Over the holidays, I studied some really interesting facts taken from Professor Tim Spector’s scientific research which I’ll be sharing with you this year about gut health and how important it is to understand what that means and how to maintain it for your full mental and physical health to be consistent.
Professor Tim Spector a leading professor of genetic epidemiology at King’s College London and is best known for creating the “Zoe” Covid Health Study, the app that helped us track coronavirus as it spread across the country.

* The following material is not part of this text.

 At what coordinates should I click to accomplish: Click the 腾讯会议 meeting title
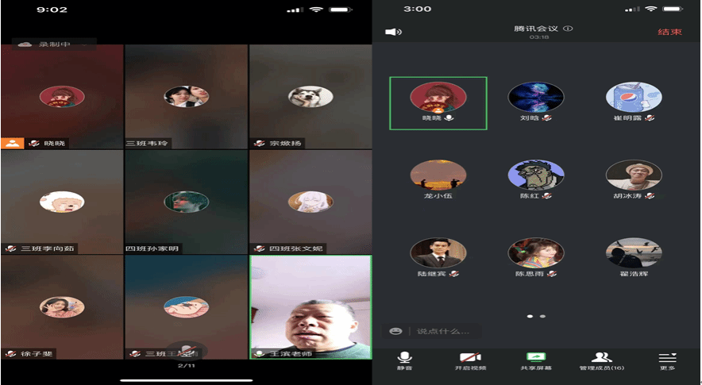click(536, 29)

Tim is the author of bestseller, The Diet Myth, said losing weight was not simply about eating less or following a fad diet, like the Atkins or Keto diets. “That’s been the dogma for years – yet the nation has steadily got fatter despite many people cycling through endless diets,”
According to Professor Spector, while people may lose weight in the first few weeks when restricting calories, their bodies then “turn against” them. “These genetic evolutionary pressures make you hungrier and hungrier, and slow your metabolism down so that it gets harder and harder to lose any more weight,” he said.

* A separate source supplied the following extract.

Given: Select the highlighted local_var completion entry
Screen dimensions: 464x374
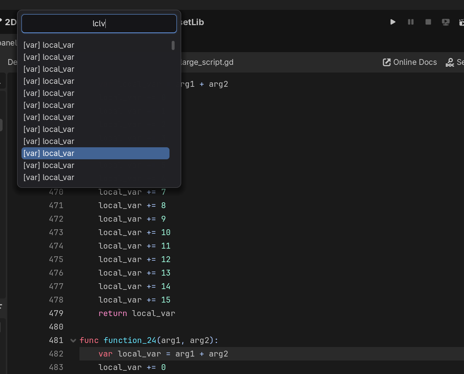Looking at the screenshot, I should click(95, 153).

When restricting yourself you also tend to have a less balanced diet and eat more processed, less filling foods that are void of proper nutrition and lower in fibre, he added. So, what is the answer to losing weight and keeping it off long-term?
It lies in the importance of our gut microbiome, which affects our appetite and is “essential to how we digest food”, according to Professor Spector who told i that gut microbes controlled the calories we absorbed, provided vital enzymes and vitamins, and kept our immune systems healthy.

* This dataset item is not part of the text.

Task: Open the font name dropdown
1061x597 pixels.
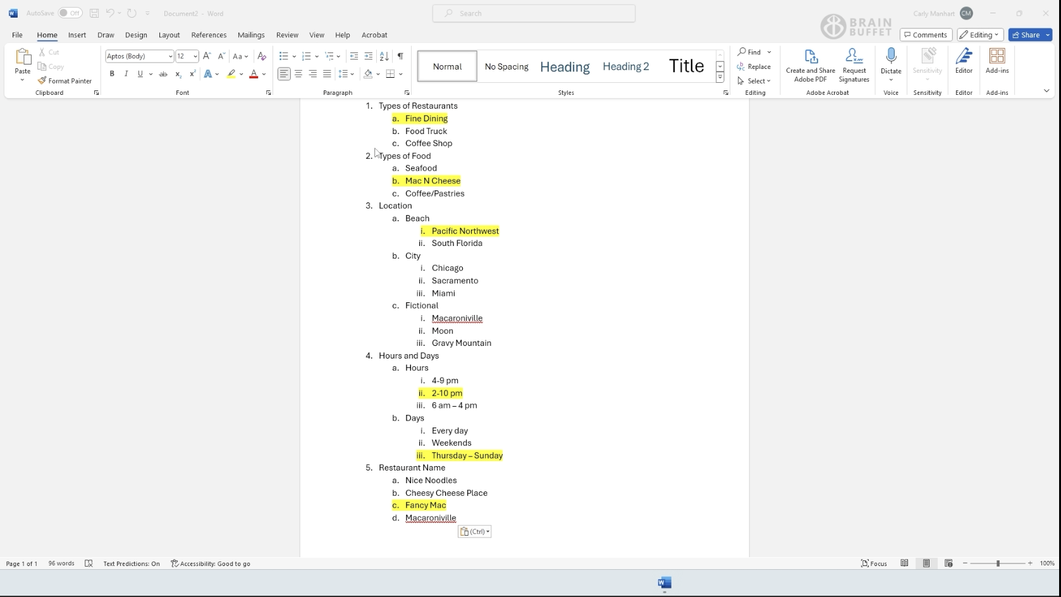Action: pyautogui.click(x=170, y=56)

For instance, artificial sweeteners in processed foods cause gut microbes “to produce inflammatory and metabolic chemicals that make you more likely to put on weight or get diabetes”. Meanwhile, reduced calorie foods – like low-fat fruit yoghurt instead of full-fat plain yoghurt – can be “full of other chemicals that interfere with your gut microbes”.
First tip for a healthy gut is to try to eat 30 different plant based foods per week, along with your usual good quality fish, meat, and dairy.
Plant based food includes:
vegetables, fruit, nuts, seeds, herbs, spices, whole grains, pulses, black coffee, black tea, green tea and fermented foods.
As a goal try for 30 different ones per week as each plant based food has different natural chemicals and nutrients which we need for our gut microbes to work properly enabling us to have a healthy immune system.
Doing this will help grow healthy microbes found in our stomach which help fight disease and illness.
Second is, try time restricted eating. This means you give your body 12-14 hours per day without food. By doing this your gut microbes go into cleansing and healing mode, cleaning up your cells and allowing your immune system to become stronger. For example having breakfast at 7am and finishing the last meal of the day around 6-7pm. Or breakfast at 9am and finishing eating around 8-8.30pm.
Tim’s scientific findings are absolutely fascinating in relation to our health, weight management and how to eat properly so our bodies function at the optimum level. More detailed blogs to come on the benefits of fermented foods and switching to black tea and coffee.